Pierre Garnier, “Poésie plane”, lu par Isabelle Lévesque


Isabelle Lévesque invite ici le lecteur de Poesibao à l’intérieur de ce volume de poésie linéaire et de poésie spatialiste.


 

Pierre Garnier, Poésie plane, L’herbe qui tremble, 2024, 120 p., 16 €



L’éclair et le mystère

L’herbe qui tremble poursuit la publication d’œuvres de Pierre (1928-2014) et Ilse Garnier (1927-2020), avec Violette, fille des deux initiateurs du mouvement international de poésie spatialiste. Poésie Plane est un volume datant des années 1968-1970. En 1968, Pierre Garnier avait publié chez Gallimard Spatialisme et poésie concrète qui associait texte théorique et anthologie, ainsi qu’un recueil de poésie linéaire, Perpetuum mobile1. La publication de Poésie plane intervient pour les dix ans de la disparition du poète. En associant poésie spatialiste et poésie linéaire, Pierre Garnier affirmait leur complémentarité, que l’éditeur d’autrefois refusa.
Rilke affirmait : « Pour écrire un seul vers, […], il faut connaître les bêtes, il faut sentir comment volent les oiseaux et savoir le mouvement qui fait s’ouvrir les petites fleurs au matin2 » Cela, Pierre Garnier l’avait vu, le sentait et le savait. Poète et ornithologue, il était attentif à ce qui l’entourait. Ce qui ne l’entravait pas dans sa volonté de construire un mouvement de poésie spatialiste international. Sa poésie révèle toujours une dimension cosmique.

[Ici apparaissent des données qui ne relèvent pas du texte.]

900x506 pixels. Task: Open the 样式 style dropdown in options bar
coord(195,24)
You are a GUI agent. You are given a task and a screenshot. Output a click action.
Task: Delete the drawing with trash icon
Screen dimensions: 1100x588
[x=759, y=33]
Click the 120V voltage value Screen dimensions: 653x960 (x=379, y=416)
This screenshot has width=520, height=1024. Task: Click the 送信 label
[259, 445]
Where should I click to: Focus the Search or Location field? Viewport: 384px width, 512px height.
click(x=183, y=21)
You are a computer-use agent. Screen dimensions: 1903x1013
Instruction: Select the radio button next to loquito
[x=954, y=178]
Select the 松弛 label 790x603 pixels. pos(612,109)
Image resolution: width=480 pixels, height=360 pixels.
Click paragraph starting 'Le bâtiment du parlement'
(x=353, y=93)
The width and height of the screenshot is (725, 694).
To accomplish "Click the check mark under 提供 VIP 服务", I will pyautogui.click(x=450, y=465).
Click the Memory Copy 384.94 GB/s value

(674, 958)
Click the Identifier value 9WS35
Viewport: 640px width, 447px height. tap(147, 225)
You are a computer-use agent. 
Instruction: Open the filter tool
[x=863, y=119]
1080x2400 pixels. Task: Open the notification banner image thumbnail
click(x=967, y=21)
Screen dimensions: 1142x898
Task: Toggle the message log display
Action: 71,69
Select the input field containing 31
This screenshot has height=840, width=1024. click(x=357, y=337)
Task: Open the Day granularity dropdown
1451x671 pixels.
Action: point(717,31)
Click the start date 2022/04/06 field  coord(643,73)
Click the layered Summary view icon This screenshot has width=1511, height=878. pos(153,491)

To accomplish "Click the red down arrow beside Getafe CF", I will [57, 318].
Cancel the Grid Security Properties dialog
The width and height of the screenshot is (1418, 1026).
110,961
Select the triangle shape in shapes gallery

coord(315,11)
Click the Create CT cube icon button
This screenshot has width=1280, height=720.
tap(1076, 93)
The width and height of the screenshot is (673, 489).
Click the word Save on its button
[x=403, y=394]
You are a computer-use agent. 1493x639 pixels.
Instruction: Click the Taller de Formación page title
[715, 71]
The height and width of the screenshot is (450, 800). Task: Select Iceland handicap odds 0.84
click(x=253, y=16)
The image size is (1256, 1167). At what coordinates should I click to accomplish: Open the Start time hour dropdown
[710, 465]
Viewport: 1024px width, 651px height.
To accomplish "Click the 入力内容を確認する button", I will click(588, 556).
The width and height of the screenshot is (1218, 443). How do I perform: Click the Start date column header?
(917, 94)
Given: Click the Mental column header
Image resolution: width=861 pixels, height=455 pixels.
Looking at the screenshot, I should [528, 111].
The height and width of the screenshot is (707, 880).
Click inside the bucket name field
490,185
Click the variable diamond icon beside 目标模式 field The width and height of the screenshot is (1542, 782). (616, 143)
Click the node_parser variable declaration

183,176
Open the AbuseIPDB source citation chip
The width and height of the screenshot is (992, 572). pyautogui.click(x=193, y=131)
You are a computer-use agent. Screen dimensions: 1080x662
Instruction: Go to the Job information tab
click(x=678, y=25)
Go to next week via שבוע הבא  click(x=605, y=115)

                   « le jardin reflue

                   le jardinier

                                      monte

                   parfois redescendant la Terre

         reverse tout dans le monde »

Aucune rupture entre « terre » et « Terre ». Ainsi voit-on tourner, dans un même mouvement, la Terre, l’oiseau, la lampe, l’âne, la roue de la bicyclette ou la grippe…
Les poèmes, très courts, sont mis en évidence par une mise en page qui privilégie la figuration du blanc :

                        ê

                  « r      veries »

L’autonomie relative donnée aux lettres et syllabes témoigne de l’esprit buissonnier du poète. Au lecteur d’établir les relations entre signes, lettres et mots. Cela suppose le plus souvent la prise en compte d’un champ sémantique élargi.
Si le mot suffit à faire impression, les signes de ponctuation peuvent les remplacer et ajouter au sens l’émotion, comme pour « œi ” l », ou encore « e!!e » : majuscule inutile, équilibre parfait pour ce parallélisme contenu dans le mot lui-même.
L’espace peut accroître la représentation mentale d’un mot. Ainsi, une lettre s’envole, comme peut le faire l’esprit du lecteur :

                         ê

                   « r       veries

Les mots sont les vrais personnages du livre. On peut y suivre les aventures de « ciel », « elle », « yeux », « oiseau », « poussière » et bien d’autres. Ainsi pour les deux premiers :

                               !
                            ci!    el
                               !
                               !
                               !
                               !
                               !      le

Pierre Garnier confiait à propos de ses poèmes linéaires : « Ces poèmes, dont l’économie est due à l’influence de la poésie concrète, sont souvent la confrontation de deux idées ou de deux images qui déclenchent, chez le lecteur, l’éclair poétique et ne retirent rien au mystère qui affleure.3 » Le poème précédemment cité frotte ainsi « ciel » et « elle » pour provoquer chez le lecteur l’« éclair poétique ».
Un autre poète ornithologue justifiait ainsi le titre de son livre, La Vie volatile : « J’ai choisi les volatiles dont le nom qualifie la vie : planante ou battante, passagère jusqu’au bout.4 » Ici, bien sûr, la « poésie plane », comme les oiseaux planeurs entre ciel et terre ou mer. L’« éclair poétique », chez Pierre Garnier accompagne souvent le mystère d’une transcendance. Jacques Demarcq ajoutait : « Dans un poème, les signes sont des actes. Le ratage peut se révéler réussite, et vice versa. Pas facile d’être léger !4 » Pierre Garnier recherche également cette sorte de légèreté qui favorise, verticalement, l’envol, mais n’empêche pas la chute.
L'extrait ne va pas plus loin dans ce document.